Cell Biology

Course CodeBSC110
Fee CodeS2
Duration (approx)100 hours
QualificationStatement of Attainment

An essential foundation course for all people interested in plants. The cell is the basic unit of life. Its knowledge is most essential to understand how life works for higher animals and plants.


This provides an essential foundation for anyone interested in plants. The cell is the basic unit of life. Its knowledge is most essential to understand how life works for higher animals and plants.

Cell biology is an introductory course designed for everone wanting to learn more about biology. This is a foundation course for those wishing to have a career in health sciences, biology and biochemistry. Upon completion of this course students should have a sound understanding of cell structure and processes.

What is a Cell?

"The word cell is derived from the Latin “cella” which means “small room”. Cells are the units from which all living organisms are built.
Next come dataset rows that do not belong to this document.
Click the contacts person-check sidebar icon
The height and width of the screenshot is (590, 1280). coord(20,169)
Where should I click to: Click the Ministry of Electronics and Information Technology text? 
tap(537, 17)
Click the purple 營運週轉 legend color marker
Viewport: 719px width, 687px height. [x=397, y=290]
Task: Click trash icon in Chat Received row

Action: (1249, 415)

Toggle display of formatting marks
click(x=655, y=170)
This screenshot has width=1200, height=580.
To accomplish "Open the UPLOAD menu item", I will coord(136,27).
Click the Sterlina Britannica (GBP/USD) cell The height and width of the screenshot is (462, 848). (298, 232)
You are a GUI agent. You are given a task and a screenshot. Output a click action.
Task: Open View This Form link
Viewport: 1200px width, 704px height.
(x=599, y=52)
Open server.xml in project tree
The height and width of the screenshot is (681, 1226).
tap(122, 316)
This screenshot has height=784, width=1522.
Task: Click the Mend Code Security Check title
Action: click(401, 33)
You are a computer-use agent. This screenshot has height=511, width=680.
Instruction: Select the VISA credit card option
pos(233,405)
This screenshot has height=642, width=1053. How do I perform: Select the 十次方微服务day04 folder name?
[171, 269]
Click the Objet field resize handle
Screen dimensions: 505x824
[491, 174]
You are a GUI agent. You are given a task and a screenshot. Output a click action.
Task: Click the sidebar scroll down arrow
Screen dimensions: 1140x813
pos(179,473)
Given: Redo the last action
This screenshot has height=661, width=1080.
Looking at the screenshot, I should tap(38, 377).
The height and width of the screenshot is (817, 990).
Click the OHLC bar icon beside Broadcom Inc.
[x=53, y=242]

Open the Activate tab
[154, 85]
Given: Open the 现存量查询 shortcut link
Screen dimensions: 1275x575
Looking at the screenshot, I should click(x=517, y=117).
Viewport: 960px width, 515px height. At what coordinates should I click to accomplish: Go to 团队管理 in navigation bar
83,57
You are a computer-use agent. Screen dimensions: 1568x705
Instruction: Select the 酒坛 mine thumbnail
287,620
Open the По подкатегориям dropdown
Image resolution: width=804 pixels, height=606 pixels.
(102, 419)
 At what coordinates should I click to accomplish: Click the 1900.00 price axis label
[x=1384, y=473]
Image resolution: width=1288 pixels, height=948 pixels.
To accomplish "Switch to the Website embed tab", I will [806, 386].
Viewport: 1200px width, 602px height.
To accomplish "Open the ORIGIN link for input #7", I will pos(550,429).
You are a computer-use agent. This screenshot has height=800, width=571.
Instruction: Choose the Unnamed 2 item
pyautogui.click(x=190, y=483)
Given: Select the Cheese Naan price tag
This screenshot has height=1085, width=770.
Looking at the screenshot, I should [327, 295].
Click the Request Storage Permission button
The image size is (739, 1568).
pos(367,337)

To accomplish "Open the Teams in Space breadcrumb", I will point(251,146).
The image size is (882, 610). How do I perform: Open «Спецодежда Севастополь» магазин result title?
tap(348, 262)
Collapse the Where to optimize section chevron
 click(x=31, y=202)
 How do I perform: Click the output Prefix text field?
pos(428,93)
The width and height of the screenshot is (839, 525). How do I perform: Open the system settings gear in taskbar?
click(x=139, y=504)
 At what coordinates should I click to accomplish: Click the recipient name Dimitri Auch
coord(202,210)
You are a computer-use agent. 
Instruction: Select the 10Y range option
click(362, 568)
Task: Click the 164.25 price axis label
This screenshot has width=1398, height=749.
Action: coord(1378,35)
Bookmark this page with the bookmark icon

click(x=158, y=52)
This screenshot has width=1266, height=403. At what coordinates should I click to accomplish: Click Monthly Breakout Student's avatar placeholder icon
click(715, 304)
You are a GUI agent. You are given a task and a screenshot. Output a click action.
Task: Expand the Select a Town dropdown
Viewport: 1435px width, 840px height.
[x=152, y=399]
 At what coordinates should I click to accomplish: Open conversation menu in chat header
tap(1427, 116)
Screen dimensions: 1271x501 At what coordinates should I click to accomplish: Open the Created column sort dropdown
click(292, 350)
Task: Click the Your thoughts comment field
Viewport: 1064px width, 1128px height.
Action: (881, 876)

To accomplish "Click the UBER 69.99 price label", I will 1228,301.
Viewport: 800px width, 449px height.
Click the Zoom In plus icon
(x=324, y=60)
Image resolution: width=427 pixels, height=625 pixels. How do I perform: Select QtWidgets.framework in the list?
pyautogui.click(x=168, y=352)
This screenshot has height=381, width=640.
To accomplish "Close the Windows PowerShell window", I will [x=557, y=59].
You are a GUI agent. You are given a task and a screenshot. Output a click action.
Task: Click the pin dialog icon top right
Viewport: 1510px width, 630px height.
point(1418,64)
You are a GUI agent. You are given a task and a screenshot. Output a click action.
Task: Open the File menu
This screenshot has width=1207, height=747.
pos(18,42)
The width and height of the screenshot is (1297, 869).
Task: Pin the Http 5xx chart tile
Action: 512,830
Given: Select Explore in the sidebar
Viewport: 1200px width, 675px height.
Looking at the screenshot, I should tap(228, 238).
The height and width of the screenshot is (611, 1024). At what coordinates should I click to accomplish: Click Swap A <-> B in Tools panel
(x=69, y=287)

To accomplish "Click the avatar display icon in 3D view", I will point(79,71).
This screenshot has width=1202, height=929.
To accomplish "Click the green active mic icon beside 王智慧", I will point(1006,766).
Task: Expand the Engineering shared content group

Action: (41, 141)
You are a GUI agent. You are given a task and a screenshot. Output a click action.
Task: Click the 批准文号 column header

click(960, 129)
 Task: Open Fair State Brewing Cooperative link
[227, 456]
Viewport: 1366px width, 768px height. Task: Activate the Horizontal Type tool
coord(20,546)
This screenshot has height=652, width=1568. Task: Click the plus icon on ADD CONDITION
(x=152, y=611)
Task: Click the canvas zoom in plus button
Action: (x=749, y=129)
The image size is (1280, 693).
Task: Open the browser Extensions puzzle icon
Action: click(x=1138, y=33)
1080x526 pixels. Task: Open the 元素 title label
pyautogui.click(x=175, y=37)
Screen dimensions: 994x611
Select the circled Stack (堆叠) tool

Some organisms (e.g. bacteria) have only one cell in the entire organism. Others are multicellular. A human body can contain an estimated 100,000 billion cells.


Each cell is a self-contained and partially self-sufficient compartment designed to carry out a limited series of functions. While the structure and function of cells is extremely variable, their basic structure is similar. All cells are bound by an outer membrane and contain cytoplasm and DNA."

Lesson Structure

There are 10 lessons in this course:

  1. Introduction to Cells and Their Structure
    • What is a cell, history of cell biology; prokaryotic and eukaryotic cells; cell shape and size; cell structure; the nucleus; the nucleolus; euchromatin and heterochromatin; the animal cell; the plant cell; human cells.
  2. Cell Chemistry
    • Cell chemical composition; carbohydrates; lipids; nucleic acids; proteins; enzymes; cell membranes; golgi apparatus.
  3. DNA, Chromosomes and Genes
    • What is DNA, Chromosomes, Genes; DNA replication; telomeres and telomerase; genetics; case study in genetic inheritance; phenotype and genotype; gene mutations.
  4. Cell Division: Meiosis and Mitosis
    • Mitosis and meiosis overview; mitosis; meiosis.
  5. Cell Membranes
    • Membranes; structure of cell membranes; movement of molecules through cell membranes; endocytosis; osmosis and filtration; hydrostatic pressure; active transport; electro-chemical gradient; nutrient and waste exhange in animal cells; mediated and non-mediated transport.
  6. Protein Structure and Function
    • Protein structure; fibrous proteins; globular proteins; protein organisation; primary to quaternary structure; protein function.
  7. Protein Synthesis
    • Overview; the function of ribonucleic acid in protein synthesis; transcription and translation; initiation; elongation; termination.
  8. Food, Energy, Catalysis and Biosynthesis
    • Sources of energy; metabolism within the cell; catabolic metabolism; anabolic metabolism; ATP movement; Kreb's cycle; production and storage of energy; energy production pathways from different foods; biosynthesis of cell molecules; mitochrondria; chloroplasts.
  9. Intracellular Compartments, Transport and Cell Communication
    • Cell communication; endocrine signalling; paracrine signalling; autocrine signalling; cytoskeleton; actin filaments; intermediate filaments; microtubules.
  10. The Cell Cycle and Tissue Formation
    • The cell cycle; phases of the cell cycle; cell cycle regulation; cell death; cells to bodies; stem cells; animal tissues including muscle, connective, epithelial, nerve; blood.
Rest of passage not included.